- Teks Halaman -
Makalah Moralitas dan Hukum - DUNIA INFORMASI

Breaking

Monday 16 June 2014

Makalah Moralitas dan Hukum

Disusun oleh :
Nurul Hayati
Jurusan Pendidikan Matematika
Mata Kuliah : Ilmu Sosial dan Budaya Dasar
Kata Pengantar
Puji syukur kami panjatkan ke hadirat Allah Subhanahu wata΄ala, karena berkat rahmat-Nya kami bisa menyelesaikan makalah yang berjudul Moralitas dan Hukum. Makalah ini diajukan guna memenuhi tugas mata kuliah Ilmu Sosial dan Budaya Dasar.
Kami mengucapkan terima kasih kepada semua pihak yang telah membantu sehingga makalah ini dapat diselesaikan tepat pada waktunya. Tidak lupa kami ucapkan rasa terima kasih banyak kepada Ibu Deliyana, M.Pd selaku dosen mata kuliah Ilmu Sosial dan Budaya Dasar.
Kami menyadari bahwa dalam penulisan makalah ini masih banyak kekurangan, oleh karena itu kami mengharapkan kritik dan saran yang bersifat membangun demi kesempurnaan makalah ini.

- Latihan -
Salin persis bagian makalah Moralitas dan Hukum dari "Monday 16 June" sampai "dosen mata kuliah Ilmu Sosial dan Budaya Dasar.".

- Data yang Ditampilkan -
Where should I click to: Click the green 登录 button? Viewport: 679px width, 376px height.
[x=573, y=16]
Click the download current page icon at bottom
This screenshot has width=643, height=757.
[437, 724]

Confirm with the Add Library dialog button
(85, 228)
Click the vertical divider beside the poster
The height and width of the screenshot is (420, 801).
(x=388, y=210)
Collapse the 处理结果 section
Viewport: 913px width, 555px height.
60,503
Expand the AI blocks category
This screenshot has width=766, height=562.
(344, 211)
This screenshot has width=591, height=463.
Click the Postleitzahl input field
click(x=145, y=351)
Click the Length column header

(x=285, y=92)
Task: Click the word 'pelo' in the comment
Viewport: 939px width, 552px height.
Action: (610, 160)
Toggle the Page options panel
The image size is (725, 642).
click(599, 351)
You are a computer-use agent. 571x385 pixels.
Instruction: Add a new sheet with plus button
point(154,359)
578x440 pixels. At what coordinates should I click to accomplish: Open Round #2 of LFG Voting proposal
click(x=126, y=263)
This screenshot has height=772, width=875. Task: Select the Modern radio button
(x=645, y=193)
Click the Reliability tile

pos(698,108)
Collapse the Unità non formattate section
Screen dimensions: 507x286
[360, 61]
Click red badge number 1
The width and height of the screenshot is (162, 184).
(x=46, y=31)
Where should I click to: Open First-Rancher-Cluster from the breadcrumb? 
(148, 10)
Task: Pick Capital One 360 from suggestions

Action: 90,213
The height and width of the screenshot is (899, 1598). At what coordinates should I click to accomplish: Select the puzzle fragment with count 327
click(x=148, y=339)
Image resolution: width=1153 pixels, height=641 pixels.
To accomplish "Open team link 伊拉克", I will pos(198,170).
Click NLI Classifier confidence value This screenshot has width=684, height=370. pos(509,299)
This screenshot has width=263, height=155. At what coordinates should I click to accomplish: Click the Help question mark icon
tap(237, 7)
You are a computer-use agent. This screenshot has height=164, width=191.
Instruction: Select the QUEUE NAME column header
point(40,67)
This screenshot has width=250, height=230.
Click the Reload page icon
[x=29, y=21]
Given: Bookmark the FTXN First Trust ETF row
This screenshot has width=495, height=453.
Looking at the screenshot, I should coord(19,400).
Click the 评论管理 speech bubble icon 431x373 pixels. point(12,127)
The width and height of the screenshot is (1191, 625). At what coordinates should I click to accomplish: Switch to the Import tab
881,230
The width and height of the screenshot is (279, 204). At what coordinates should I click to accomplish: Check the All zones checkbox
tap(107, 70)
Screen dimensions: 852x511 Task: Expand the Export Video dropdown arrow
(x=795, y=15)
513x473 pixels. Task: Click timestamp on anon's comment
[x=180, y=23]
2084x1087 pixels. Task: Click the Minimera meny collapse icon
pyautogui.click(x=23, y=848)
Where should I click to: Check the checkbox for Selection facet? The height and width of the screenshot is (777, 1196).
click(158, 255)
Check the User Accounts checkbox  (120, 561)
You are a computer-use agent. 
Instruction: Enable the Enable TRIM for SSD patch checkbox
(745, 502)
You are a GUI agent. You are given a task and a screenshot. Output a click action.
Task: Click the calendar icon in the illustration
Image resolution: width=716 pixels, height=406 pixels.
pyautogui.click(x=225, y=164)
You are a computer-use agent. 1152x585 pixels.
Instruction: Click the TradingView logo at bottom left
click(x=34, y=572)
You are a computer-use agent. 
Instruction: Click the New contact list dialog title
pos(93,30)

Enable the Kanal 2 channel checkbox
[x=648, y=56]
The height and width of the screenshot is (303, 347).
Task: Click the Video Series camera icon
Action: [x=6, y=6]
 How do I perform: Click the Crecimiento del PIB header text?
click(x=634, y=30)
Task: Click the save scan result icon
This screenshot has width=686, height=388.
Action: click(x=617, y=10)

- Jawaban Tertulis -
Monday 16 June 2014

Makalah Moralitas dan Hukum

Disusun oleh :
Nurul Hayati
Jurusan Pendidikan Matematika
Mata Kuliah : Ilmu Sosial dan Budaya Dasar
Kata Pengantar
Puji syukur kami panjatkan ke hadirat Allah Subhanahu wata΄ala, karena berkat rahmat-Nya kami bisa menyelesaikan makalah yang berjudul Moralitas dan Hukum. Makalah ini diajukan guna memenuhi tugas mata kuliah Ilmu Sosial dan Budaya Dasar.
Kami mengucapkan terima kasih kepada semua pihak yang telah membantu sehingga makalah ini dapat diselesaikan tepat pada waktunya. Tidak lupa kami ucapkan rasa terima kasih banyak kepada Ibu Deliyana, M.Pd selaku dosen mata kuliah Ilmu Sosial dan Budaya Dasar.